_СТАТЬЯ:_
Густав Хильгер - Россия и Германия. Союзники или враги?
До своего падения с высокого поста в 1927 году Радек жил в Большом Кремлевском дворце. Его трехкомнатная квартира, весьма роскошная для тех времен нехватки жилья в Москве, всегда была набита книгами и периодическими изданиями, лежавшими на полках, столах и стульях, так что по дому было трудно передвигаться. Я уверен, что мой хозяин прочел большинство из них, потому что он мог с такой же уверенностью цитировать Клаузевица, с какой обсуждал новейшие книги по международным политическим и экономическим проблемам.
Госпожа Радек была интеллигентной и привлекательной девушкой из Лодзи, которую я впервые встретил в 1920 году, когда она была помощницей Эйдука в Центрэваке. У них была дочь Соня, которую Радек любил, как самую дорогую вещь на земле. Соня была под присмотром доброй старой русской служанки, обладавшей всеми надежными качествами, традиционно связываемыми с этим типом женщин. Когда бы речь ни заходила на эту тему, Радек не упускал возможности похвалить преимущества такой русской няни и с озорным блеском в глазах добавлял историю о том, как его собственное дитя, дочь еврейских родителей и убежденных атеистов, тайно крестилась в православной церкви, потому что няня не могла и мысли допустить, чтобы ухаживать за девочкой, которая не могла отведать благодати христианской церкви. Я так и не знаю, что потом случилось с Соней и ее матерью. Скорее всего, их сослали в какой-нибудь лагерь в Сибири, где они разделили печальную участь бесчисленных жертв сталинской диктатуры.
С Радеком было очень приятно иметь дело из-за его яркости и оригинальности, с которыми он излагал свое мнение, и неподдельной искренности, с которой он обсуждал даже самые спорные и деликатные политические проблемы. Однако самым важным для нас было осознание, что этот революционер по профессии, этот убежденный интернационалист имел одну величайшую слабость: Германию. Польский еврей из австрийской Галиции чувствовал себя привязанным к Германии теснейшими культурными узами и говорил по-немецки лучше, чем на каком-либо другом языке.
Кроме того, он был самым полезным для нас контактом в Москве. Хотя его журналистская деятельность и постоянное вмешательство во внутренние дела Германии часто вынуждали германо-советские отношения подвергаться суровым испытаниям, мы всегда могли положиться на него в смысле помощи в наших делах с советским правительством, даже в трудной ситуации. И на этот раз Радек понял мое затруднительное положение и оказал мне свою поддержку.
Для него, человека, знакомого с немецким менталитетом, было понятно, что мотивация Берендта не содержала никаких причин для негодования, а лишь давала повод для едкой иронии и искреннего смеха. Разговор Радека с Лениным привел к тому, что советское правительство объявило запрет на отъезд Вайденфельда «недоразумением», которое оно желало теперь устранить, а германское правительство в то же время согласилось принять Крестинского в качестве представителя РСФСР с подобными же разъяснениями. 19 сентября 1921 года Вайденфельд был принят советским ««президентом» Калининым (1875–1946, кандидат в члены политбюро с1919 года, член политбюро с1926 года, из рабочих (потому и был введен в круг «ленинской гвардии», чтобы слегка разбавить ее специфический социальный, а также национальный состав). – Ред.) и вручил ему свои верительные грамоты; состоялся обмен вежливыми речами, и с этого начался короткий срок пребывания Вайденфельда в Москве в качестве германского представителя.

_ИСХОДНЫЕ ДАННЫЕ:_
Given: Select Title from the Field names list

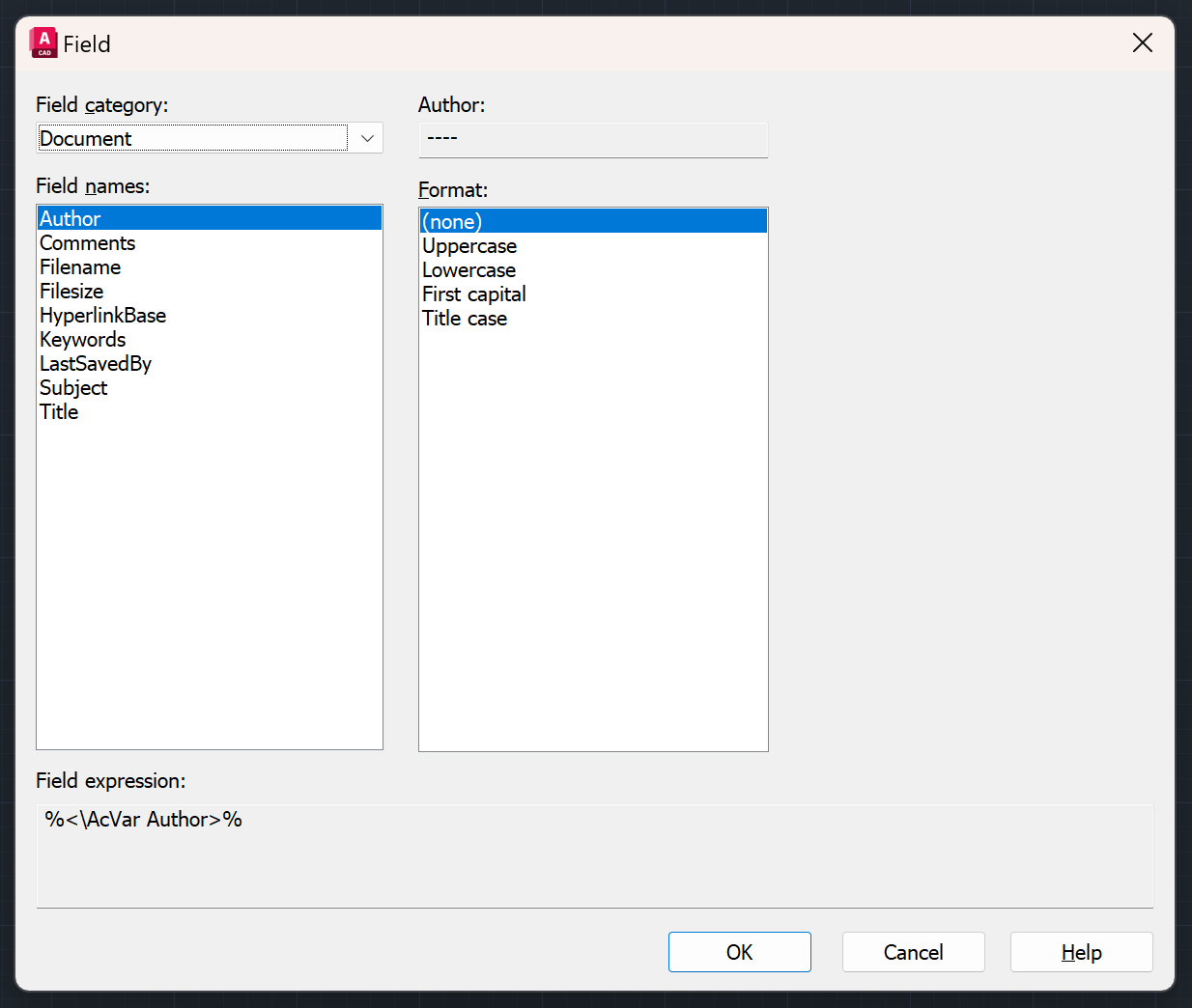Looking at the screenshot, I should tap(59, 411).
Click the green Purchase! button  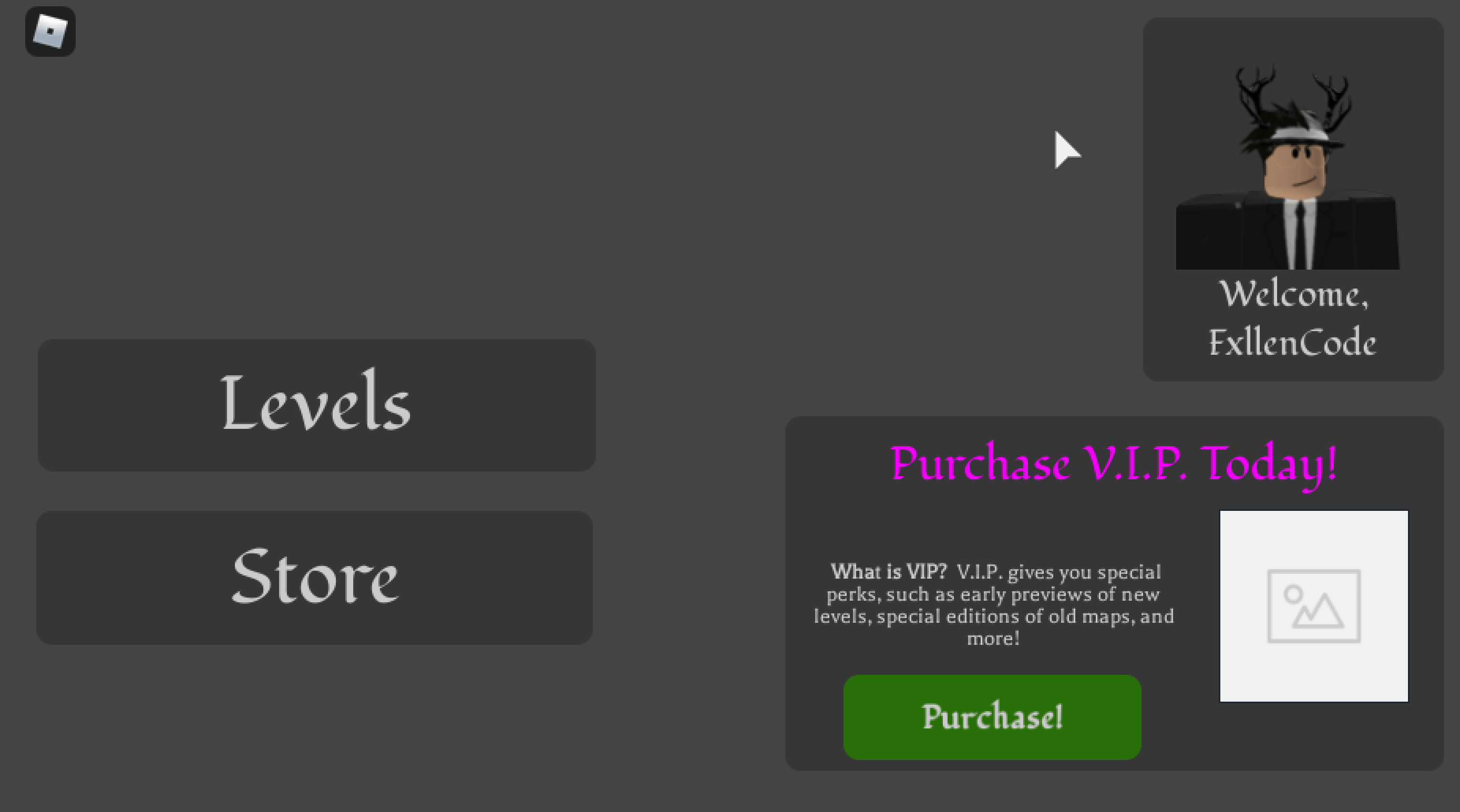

_ЧТО НУЖНО СДЕЛАТЬ:_
A. Перескажите короче абзац текста о Радеке, который начинается словами «С Радеком было очень приятно», и сохраните все его основные факты.
B. Измените в тексте о Радеке фрагмент от слов «Густав Хильгер - Россия» до слов «и экономическим проблемам.» включительно: замените «Клаузевица» на «Мольтке».

_ОТВЕТЫ К ЗАДАНИЯМ:_
A. С Радеком было приятно иметь дело. Он излагал свое мнение ярко и оригинально и искренне обсуждал даже самые спорные и деликатные политические вопросы. Но важнее всего было то, что у этого профессионального революционера и убежденного интернационалиста была одна величайшая слабость — Германия. Польский еврей из австрийской Галиции, он был связан с Германией теснейшими культурными узами и говорил по-немецки лучше, чем на любом другом языке.

B.
Густав Хильгер - Россия и Германия. Союзники или враги?
До своего падения с высокого поста в 1927 году Радек жил в Большом Кремлевском дворце. Его трехкомнатная квартира, весьма роскошная для тех времен нехватки жилья в Москве, всегда была набита книгами и периодическими изданиями, лежавшими на полках, столах и стульях, так что по дому было трудно передвигаться. Я уверен, что мой хозяин прочел большинство из них, потому что он мог с такой же уверенностью цитировать Мольтке, с какой обсуждал новейшие книги по международным политическим и экономическим проблемам.